=== TASK STATEMENT ===
Edit the lines from the one containing "What do you see at coordinates (602, 213)" through the end of the items, inclusive, so that "Find the location of" becomes "Locate" and nothing else changes. Return only those lines, without the pictures.
═══ SOURCE RECORDS
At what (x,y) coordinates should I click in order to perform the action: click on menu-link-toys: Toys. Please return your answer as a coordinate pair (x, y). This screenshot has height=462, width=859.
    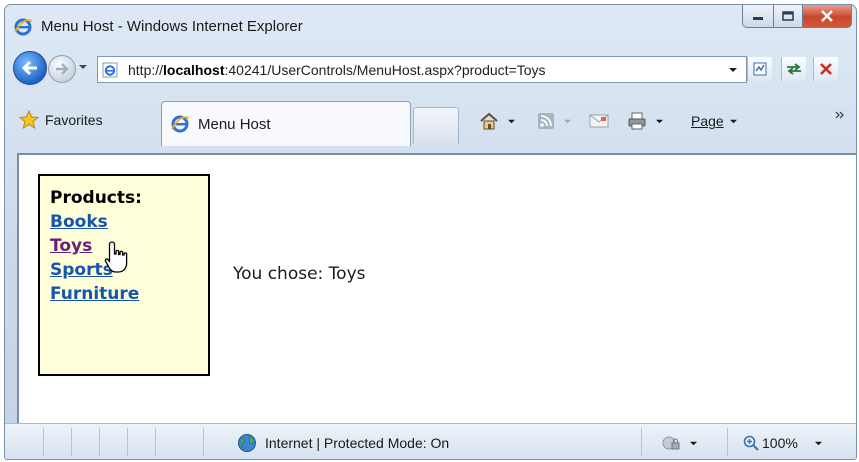
    Looking at the image, I should click on (71, 246).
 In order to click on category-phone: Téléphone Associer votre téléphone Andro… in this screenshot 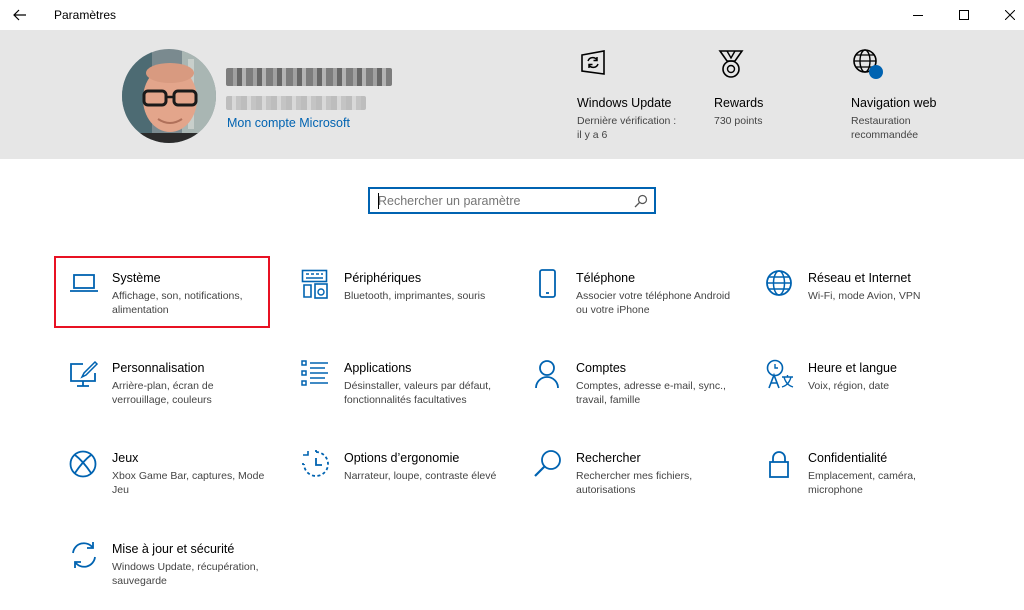, I will do `click(638, 304)`.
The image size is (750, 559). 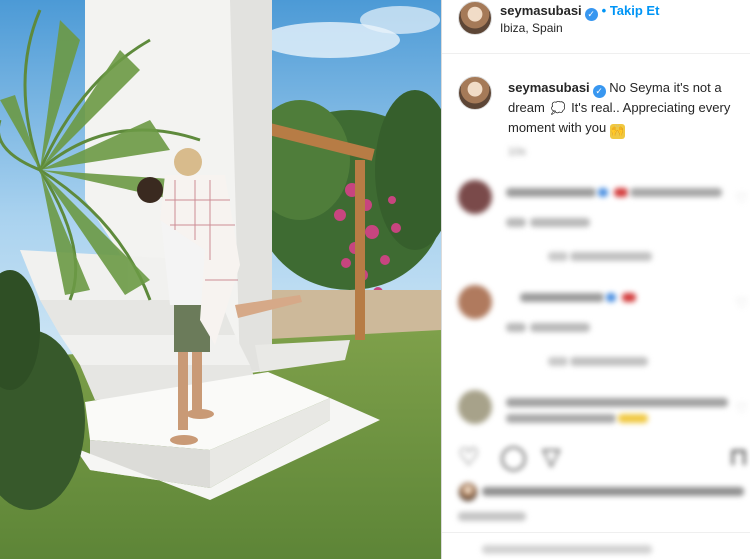 What do you see at coordinates (596, 27) in the screenshot?
I see `post-header: seymasubasi ✓ • Takip Et Ibiza, Spain` at bounding box center [596, 27].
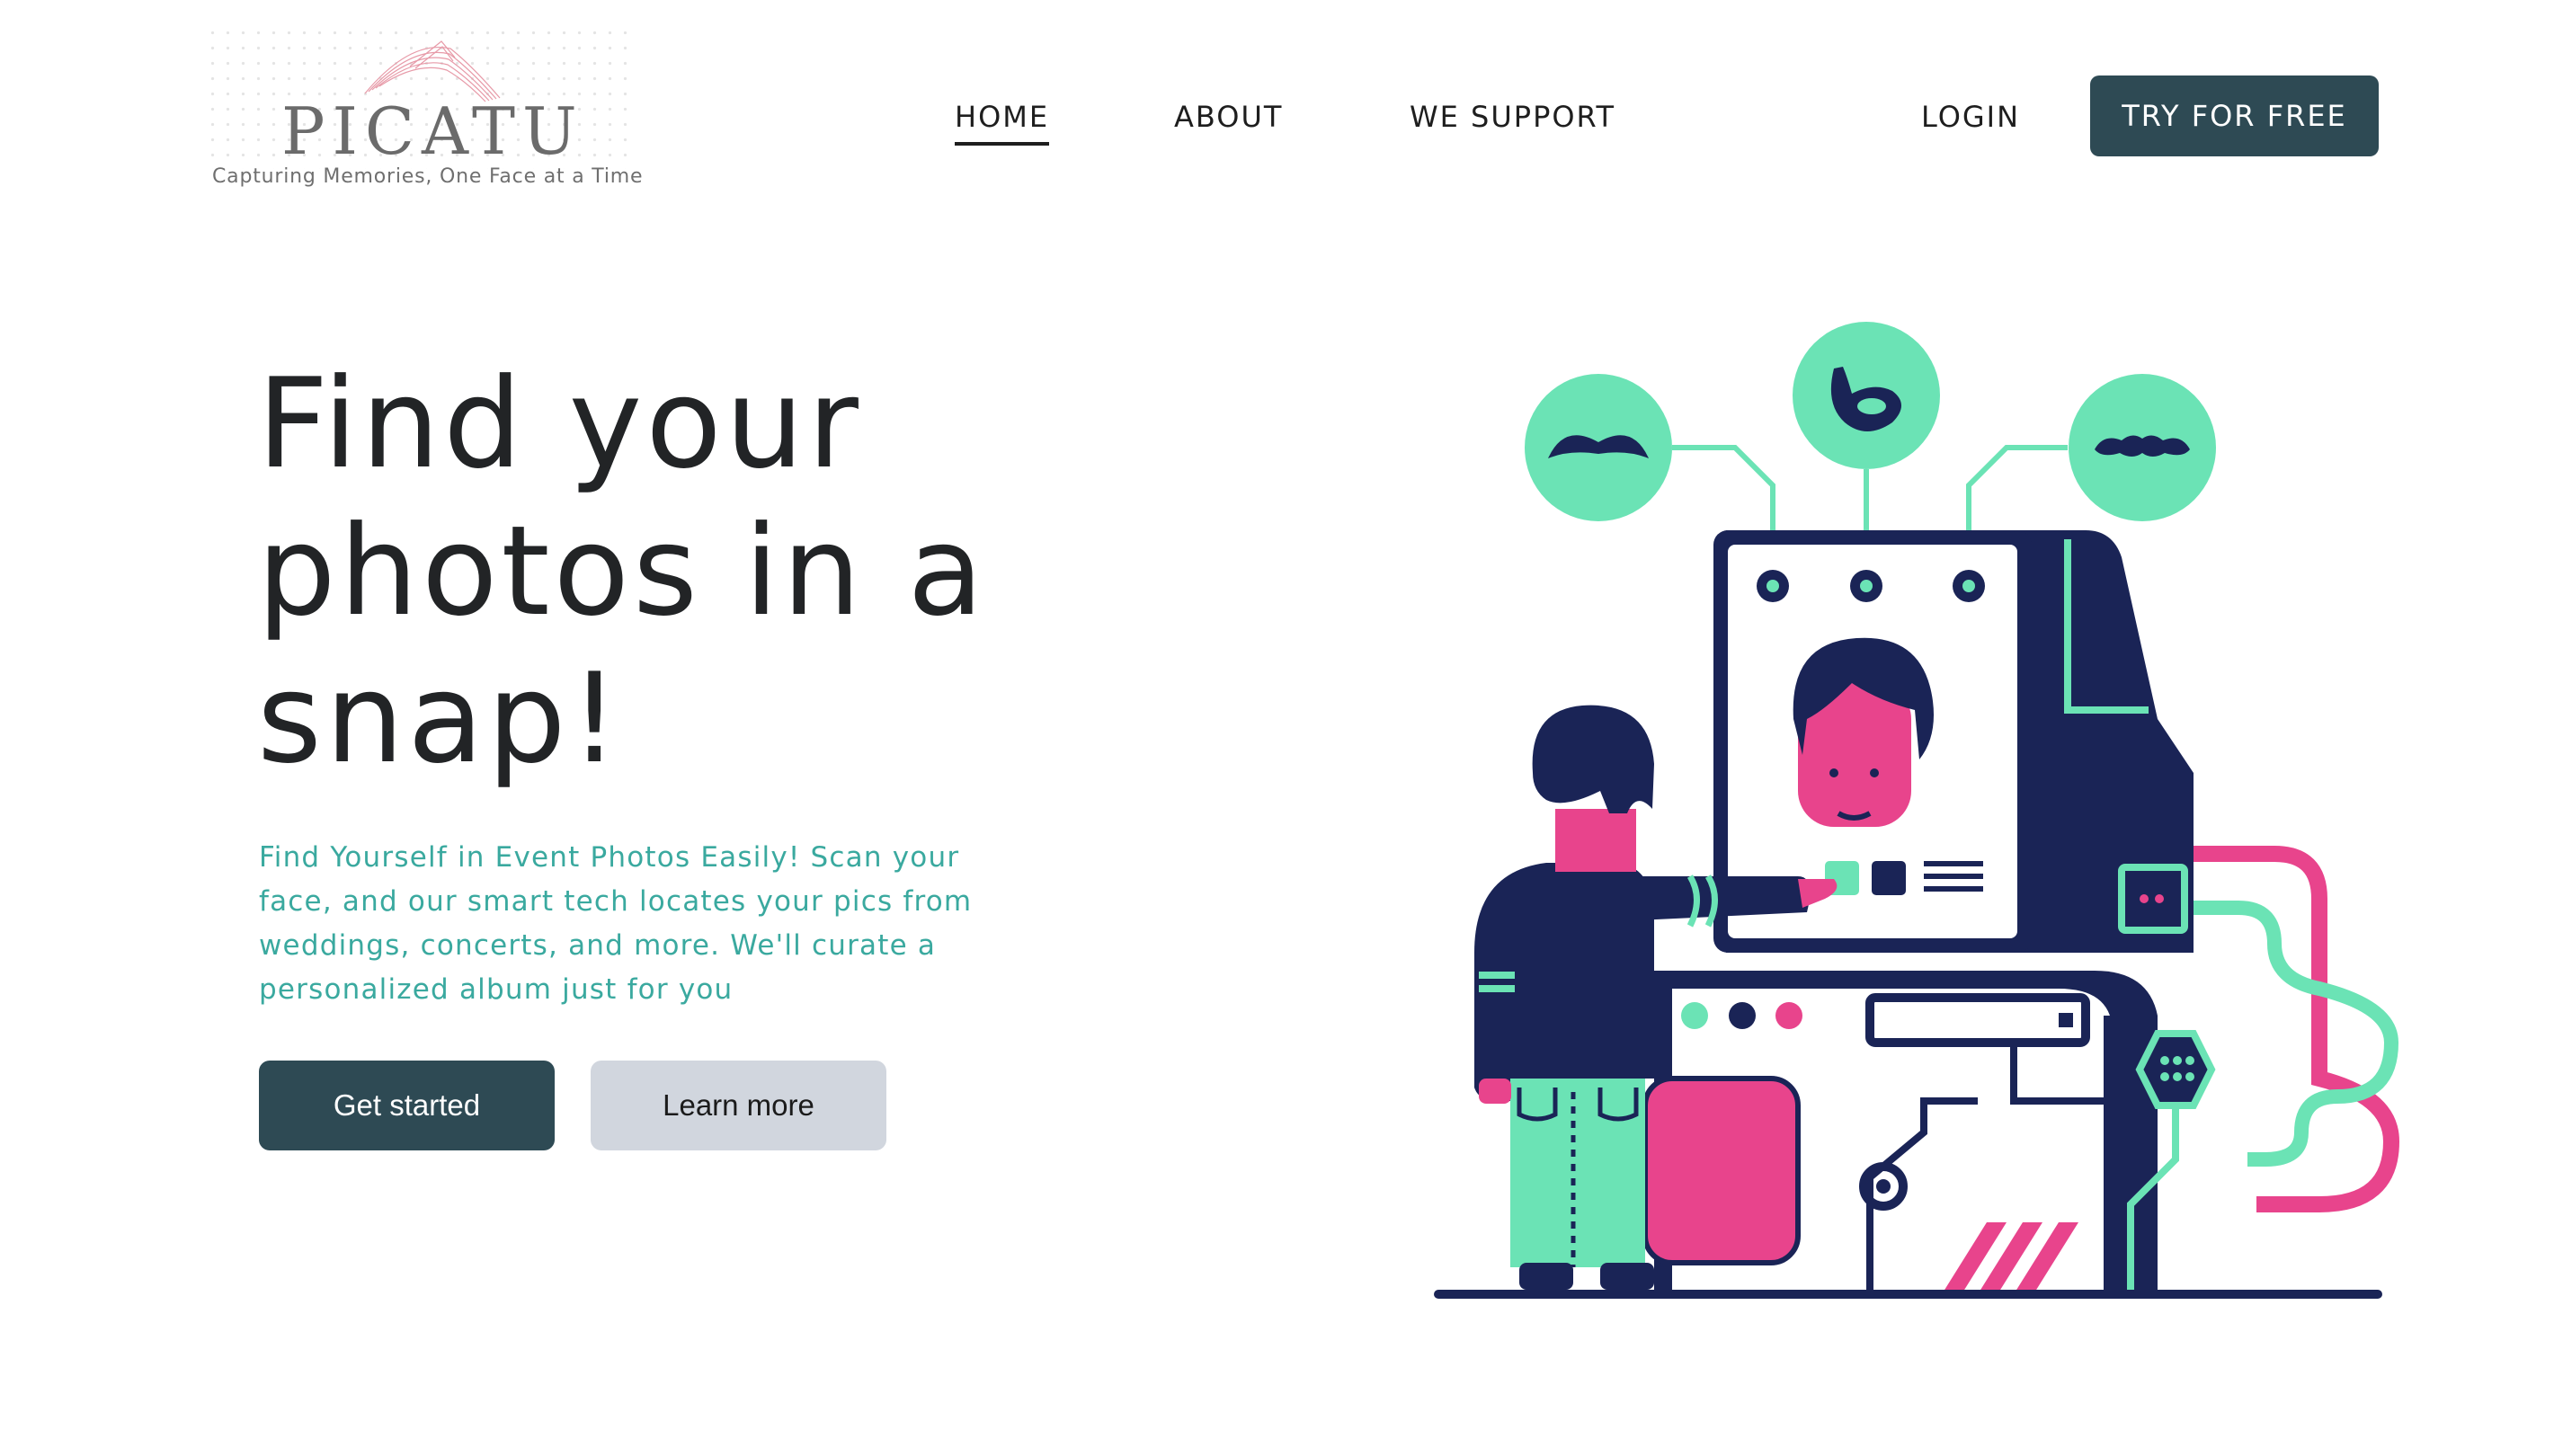 Image resolution: width=2554 pixels, height=1456 pixels. Describe the element at coordinates (1512, 117) in the screenshot. I see `nav-we-support: WE SUPPORT` at that location.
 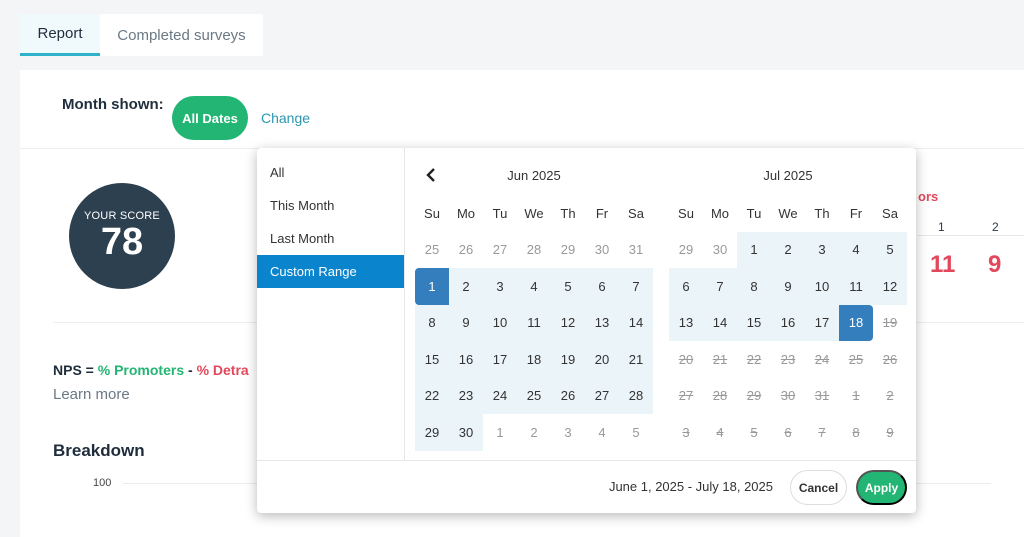 What do you see at coordinates (602, 213) in the screenshot?
I see `weekday-header: Fr` at bounding box center [602, 213].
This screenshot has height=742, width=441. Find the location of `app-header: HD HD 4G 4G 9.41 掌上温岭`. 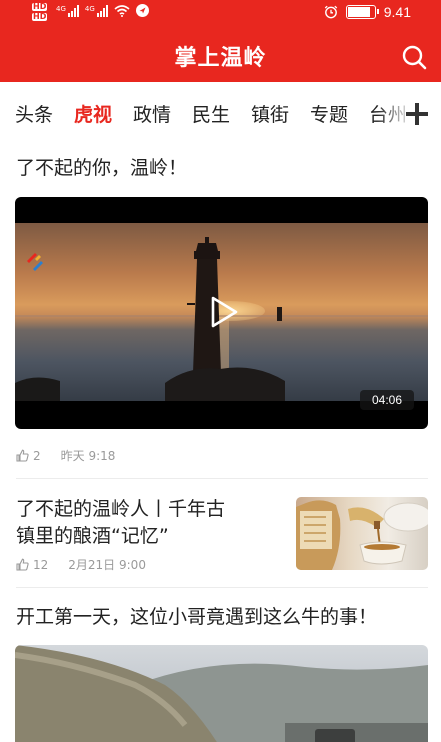

app-header: HD HD 4G 4G 9.41 掌上温岭 is located at coordinates (220, 41).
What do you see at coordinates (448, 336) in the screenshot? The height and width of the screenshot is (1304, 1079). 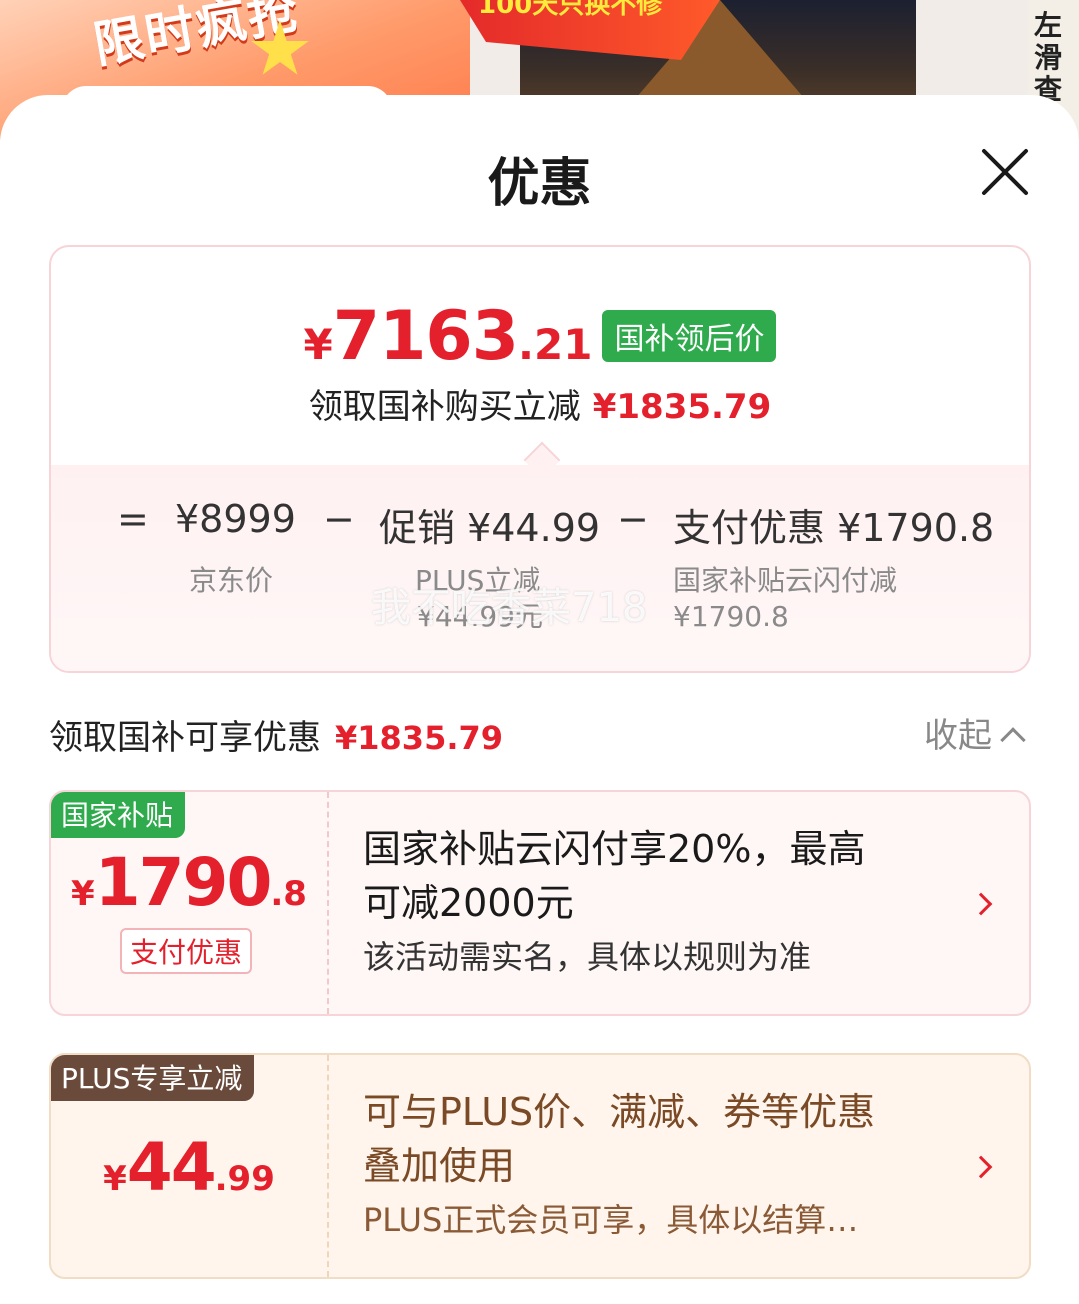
══════
=== OUTPUT OF THE EXERCISE ===
  What do you see at coordinates (602, 213) in the screenshot?
I see `weekday-header: Fr` at bounding box center [602, 213].
This screenshot has height=742, width=441. Locate `app-header: HD HD 4G 4G 9.41 掌上温岭`. 

app-header: HD HD 4G 4G 9.41 掌上温岭 is located at coordinates (220, 41).
What do you see at coordinates (448, 336) in the screenshot? The height and width of the screenshot is (1304, 1079). 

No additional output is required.